I used to subscribe back in the 80s, when I loved it. But what is it now? I found
the cover pretty amusing:
I can't find a bigger picture of that at the site. Too bad! They should show it off. It's funny — Obama biting into a sloppy cheeseburger and cringing as the angry Michelle waves a bunch of carrots much
like wives in old comic strips used to wield rolling pins.
And you know what it means when a First Lady gets after the President to eat carrots.
Of course,
the article inside isn't critical of Michelle Obama and her eat-your-vegetables shtick. It's critical of Obama, but not because he eats cheeseburgers, because he "loves up industrial agriculture." We're supposed to identify with the angry woman swinging her lo-cal phallic symbols at her man. (At least they aren't
cut up phallic symbols like the ones
Hillary famously foisted on Bill.) The cheeseburger Obama prefers — like the onion rings Bill Clinton preferred — is a symbol, a symbol of what he loves. In Obama's case, according to the article, it's agribusiness. He "loves up" agribusiness,
that big sloppy, gooey cheeseburger.
It's Utne Reader, that magazine for aging lefties, and the article assumes you're into the anti-business agenda. The magazine assumes you'll identify with Michelle and her vegetables and is oblivious to the possible revulsion you might feel to
the angry face they've given her. You're supposed to think:
Yes, Obama, come back to your lefty roots. (Note: Carrots are roots.)
Your policies need to kick big business in the ass and embrace the local
and sustainable
and holistic
.
But I didn't get that far into the magazine. The library was closing and the rainstorm was ending, and we needed
to get back to the Glacial Drumlin Trail. I only had time to read: 1. a letter from the editor by a subscriber who was sending back an issue of the magazine because it had Sarah Palin on the cover and she didn't want to look at that ever ever ever (though presumably the articles inside assailed the Alaskan), 2. "On Being Fat and Running: Abandoning insecurity for a full life," by Brenton Dickieson, from Geez, and "Sentenced to Life: A man ages in prison and outlives society’s fears," by Kenneth E. Hartman, from Notre Dame. But none of those things are accessible on line, so I can't send Utne Reader some traffic and set up some discussion about that here.
The Hartman article is a reprint, and — unlike the
Geez reprint about running while fat — the original
is on line, so you can read it.
Prison is a young man’s world, a world of physical violence and posturing, a world of brute strength and primal, unfocused rage. It is not a place to grow old, although more and more of us are doing just that: growing old in prison.
But Utne Reader is not a young man's world — or a young woman's world. It feels like an old person's place.

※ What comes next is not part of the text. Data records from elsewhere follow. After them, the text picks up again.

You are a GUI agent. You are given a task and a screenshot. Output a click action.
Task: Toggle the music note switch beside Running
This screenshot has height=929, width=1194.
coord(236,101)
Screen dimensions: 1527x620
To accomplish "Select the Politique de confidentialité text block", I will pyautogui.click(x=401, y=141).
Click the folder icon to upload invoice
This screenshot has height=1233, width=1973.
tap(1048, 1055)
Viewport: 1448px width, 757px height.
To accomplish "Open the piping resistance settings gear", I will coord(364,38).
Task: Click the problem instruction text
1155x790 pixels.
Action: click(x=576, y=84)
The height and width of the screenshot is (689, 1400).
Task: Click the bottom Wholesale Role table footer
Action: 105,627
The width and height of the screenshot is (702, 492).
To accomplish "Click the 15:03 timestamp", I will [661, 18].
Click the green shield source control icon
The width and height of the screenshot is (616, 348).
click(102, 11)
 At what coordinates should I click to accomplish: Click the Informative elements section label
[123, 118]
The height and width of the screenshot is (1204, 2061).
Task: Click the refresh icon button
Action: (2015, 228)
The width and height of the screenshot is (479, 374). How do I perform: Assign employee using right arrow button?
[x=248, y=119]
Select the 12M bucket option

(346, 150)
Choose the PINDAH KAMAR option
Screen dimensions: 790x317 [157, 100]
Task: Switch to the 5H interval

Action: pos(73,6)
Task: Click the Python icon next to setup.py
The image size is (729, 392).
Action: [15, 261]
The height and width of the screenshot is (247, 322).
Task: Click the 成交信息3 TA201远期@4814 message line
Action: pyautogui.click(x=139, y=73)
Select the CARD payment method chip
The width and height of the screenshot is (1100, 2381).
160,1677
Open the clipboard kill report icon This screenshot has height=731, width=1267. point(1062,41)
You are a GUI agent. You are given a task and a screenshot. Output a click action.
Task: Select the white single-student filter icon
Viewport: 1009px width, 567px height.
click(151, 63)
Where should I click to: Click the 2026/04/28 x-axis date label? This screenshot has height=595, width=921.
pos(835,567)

I felt too young for it... and I'm old. Or it's for those
other aging Americans... the lefties. I see these people in Madison all the time. Do they feel left behind? Do you think the day will come when "lefty" will seem to mean
left behind?
IN THE COMMENTS:
lemondog has a way to get to an enlargement of the cover. Here's a closeup screen grab that shows Michelle's face:
The artist is Jason Seiler. Nice work. I notice the cigarette over the ear now. Ha.
Using lemondog's method, I can get to that letter about Sarah Palin. If you page forward in the magazine, you'll find it. You can see the cover that upset the poor woman so. She complains:
When the media gives air space, page space, and cover space (albeit in jest or irony) to crazies such as Palin, they are complicit in her plan to lend credence to the climate of ignorance, sensationalism, and just downright muddled thinking that is passed off as a national discourse these days — and which she is one of the most visible muddlers.
Jeez, the mere image of Sarah Palin unleashes hysteria.
AND: The image of Michelle Obama drives other people nuts. Women's faces. They're so provocative.